Partagée, la vulnérabilité de l’autre ouvrait à une meilleure qualité de contact et de relation, nous permettant d’évoluer vers plus d’authenticité.

La vulnérabilité dévoilée vient aussi bien questionner le besoin de l’autre, que celui de l’organisation, du management, afin de fluidifier la relation, et faire du nouveau avec et au service de la personne, avec et au service de l’entreprise, en développant la co-création.

Il devient alors possible et envisageable de décider ensemble, d’un dispositif d’accompagnement, de définir des moyens, dont il/elle peut se saisir.

L’individu, dans sa prise de conscience, déclenche une mise en mouvement qui remplace peu à peu le figement.

Une fois le système ajusté entre le besoin de l’individu et l’organisation, la vulnérabilité se transforme alors en force et solidité : un nouvel ancrage qui se fait ressource et une énergie renouvelée au service d’un collectif soutenant.

J’invite le manager à rester connecté à ses ressentis, ses sensations, sa dimension corporelle, pour être en « plein contact » et en mesure de prévenir les situations.

Cette posture d’ouverture/disponibilité et de qualité d’écoute, crée un champ propice, de sécurité et de confiance, permettant tout à chacun(e) de déposer sa vulnérabilité.
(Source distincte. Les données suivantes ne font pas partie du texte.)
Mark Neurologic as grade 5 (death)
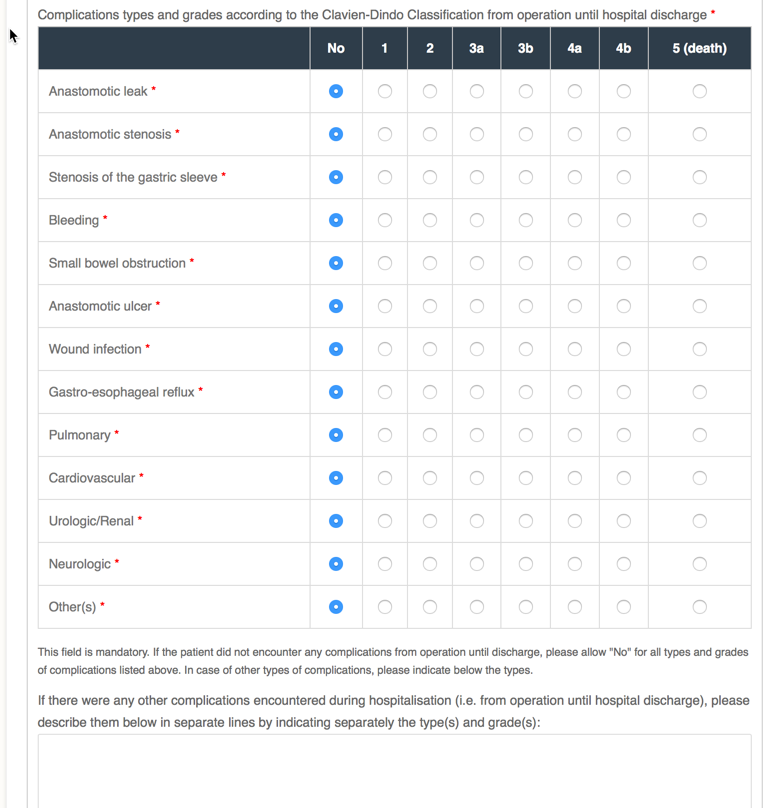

J’invite aussi chacun.e à déposer sa propre vulnérabilité, modèle qui donne de l’autorisation, et permet d’aller vers une force collective.

Le coach lors des séances de coaching favorise cette expression, et la soutient pour renforcer cette modélisation.

Enfin, et pour citer Alberto Giacometti, j’invite à vivre et ressentir la grande aventure : celle de « voir surgir quelque chose d’inconnu, chaque jour, dans le même visage. C’est plus grand que tous les voyages autour du monde ».